Линаэвэн села, подогнув ноги. Воспоминание о Марте, о том, как мучили Нэльдора, следы пыток на руках Эйлианта (она осторожно коснулась их), обманы и ловушки, в которые попадала она сама, и содеянное ныне — соединялось вместе, усиливая гнев и отвращение к Саурону.
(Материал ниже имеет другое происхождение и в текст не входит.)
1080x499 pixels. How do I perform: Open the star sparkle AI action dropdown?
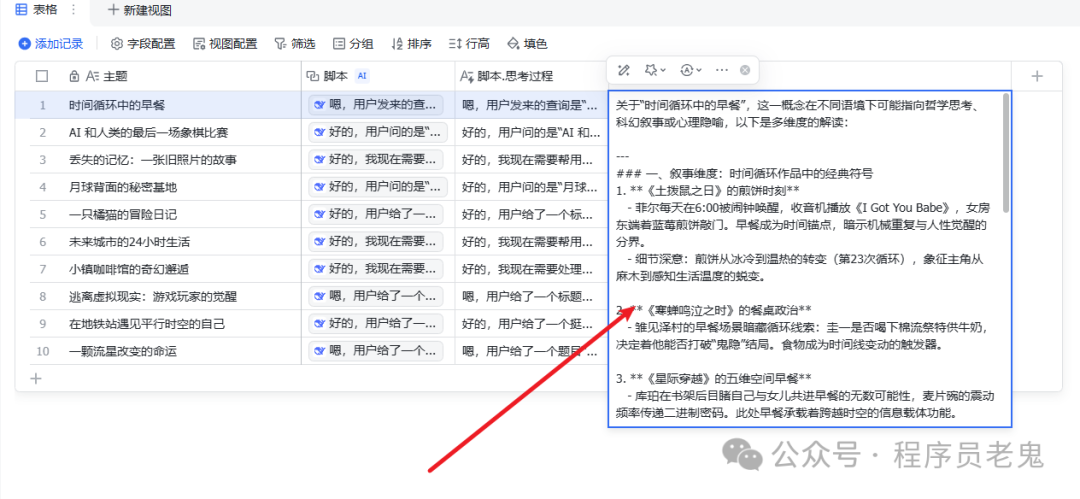pos(655,70)
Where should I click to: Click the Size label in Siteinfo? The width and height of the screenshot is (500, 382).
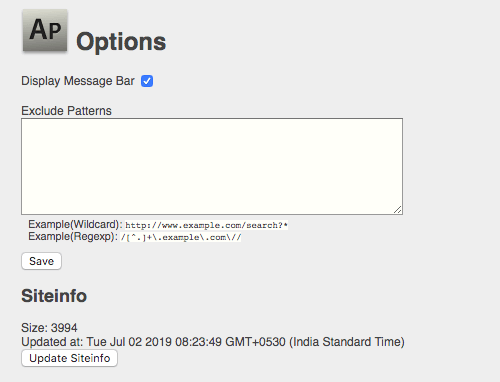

— Ты страшишься за меня, потому что это глумление оставило след: отвращения, страха… Но ты видел и иное: я не пыталась убежать от этого страха и мерзости, тем, что выдала бы Тёмным известное мне или предложила иное взамен на то, что они прекратят. Я не воин, и потому вам тяжелее видеть это, но я не слаба. Я должна перенести это… — Линаэвэн остановилась. — Ты прав в том, что орки не поступят со мной, как угрожают, ведь иначе они убили бы меня; но когда я узнала, что они могут, чего хотят, то их взгляды и прикосновения стали куда отвратительней, при невозможности уклониться. Их тяжелее терпеть… — Эллет осознавала, что ей придётся самой искать, как принять это… на целителя надежды нет, Эйлиант молод, и чтобы он мог утешить, как хочет, ей самой же придётся подбирать слова о себе. — Но любая пытка отвратительна: не только боль, но и то, что её причиняют намеренно и с удовольствием, лишив возможности сопротивляться. Что за мерзкая тварь этот Саурон! Если они повторят со мною… нужно будет так и смотреть на это как на разновидность пытки, только не болью, а мерзостью. И помнить, что если я не буду уступать, но терпеть, орки однажды остановятся, вернее, их остановят те, чья цель отнюдь не орочьи забавы…
Эллет осенило, и она поднялась и воскликнула:
— Эйлиант, я поняла! Молчи в следующий раз, как бы ни было тяжко смотреть! Саурон мерзок, но расчётлив и всегда нацелен на свою выгоду. Он не будет повторять что-то, если увидит, что не может этим ничего добиться. Если же будет чего-то добиваться, то обязательно повторит. Понимаешь? Вы в силах избавить меня от нескончаемых повторений пытки тем, что будете держаться и не уступать, если я также буду держаться; тогда они попробуют ещё и прекратят, увидев бесплодность, бесполезность для себя того, что творят.